**TO BE DONE**: Arrange the listing from the line containing "Where should I" through the line containing "click(x=25, y=231)" as a JSON list of strings, one string per line, skipping blank lines. Leave the pictures out of the answer.

**ENTRIES PROVIDED**:
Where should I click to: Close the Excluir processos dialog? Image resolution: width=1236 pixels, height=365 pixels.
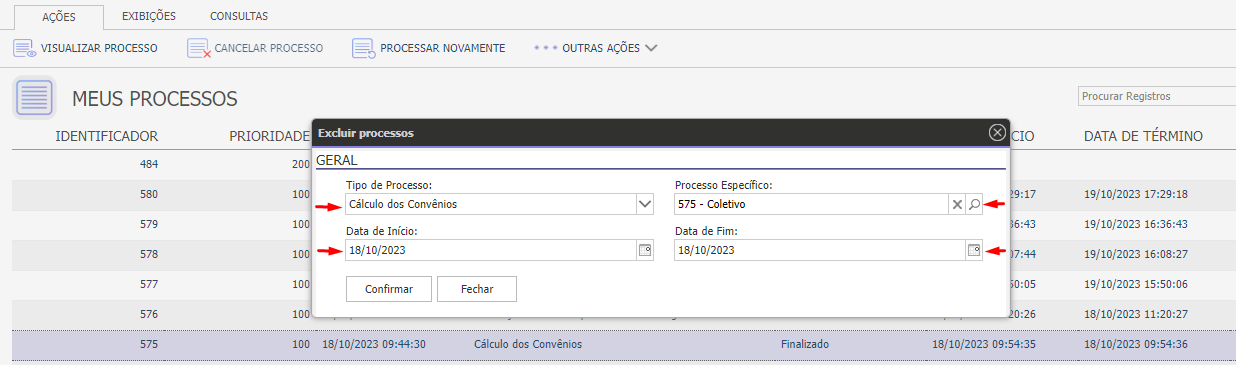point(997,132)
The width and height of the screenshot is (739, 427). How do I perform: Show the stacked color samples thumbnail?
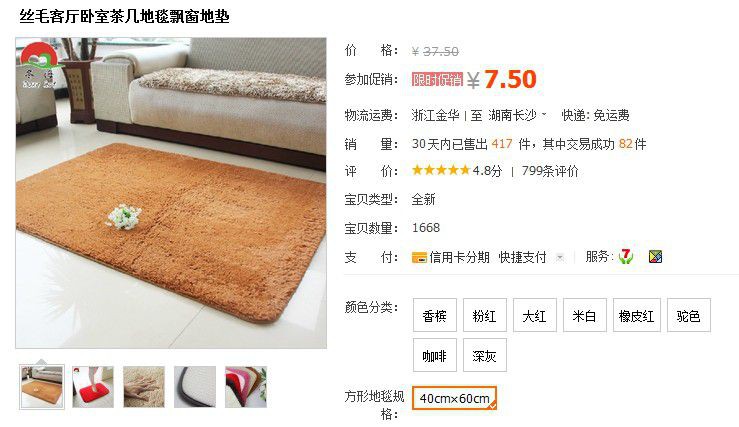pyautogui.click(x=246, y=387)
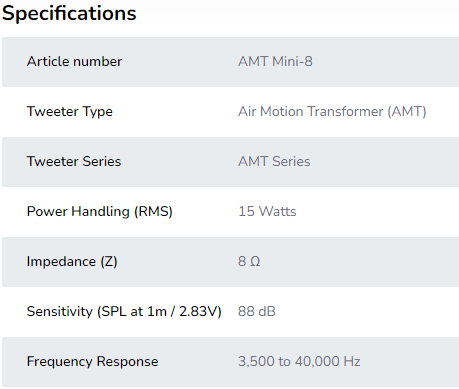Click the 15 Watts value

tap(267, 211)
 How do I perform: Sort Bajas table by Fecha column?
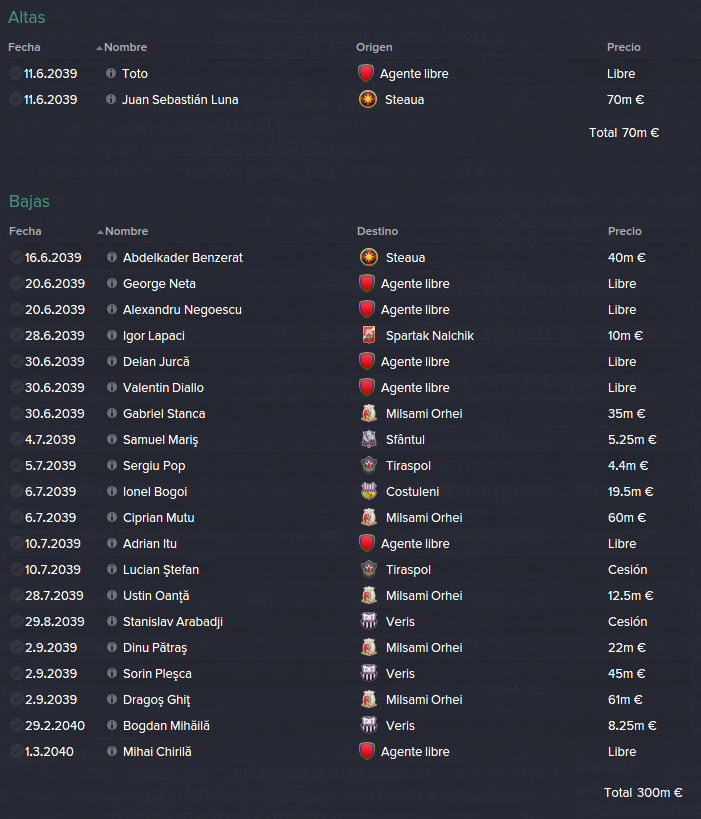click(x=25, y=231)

--

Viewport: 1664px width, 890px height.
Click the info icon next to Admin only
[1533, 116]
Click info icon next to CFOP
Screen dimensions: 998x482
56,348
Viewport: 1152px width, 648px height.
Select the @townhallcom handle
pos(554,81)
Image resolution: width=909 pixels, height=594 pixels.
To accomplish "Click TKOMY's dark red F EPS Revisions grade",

---

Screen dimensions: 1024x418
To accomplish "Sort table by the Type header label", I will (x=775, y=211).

**EXPECTED ANSWER**:
[
  "Where should I click to: Close the Excluir processos dialog? Image resolution: width=1236 pixels, height=365 pixels.",
  "point(997,132)",
  "The width and height of the screenshot is (739, 427). How do I perform: Show the stacked color samples thumbnail?",
  "pyautogui.click(x=246, y=387)",
  "Click the 15 Watts value",
  "tap(267, 211)",
  " How do I perform: Sort Bajas table by Fecha column?",
  "click(x=25, y=231)"
]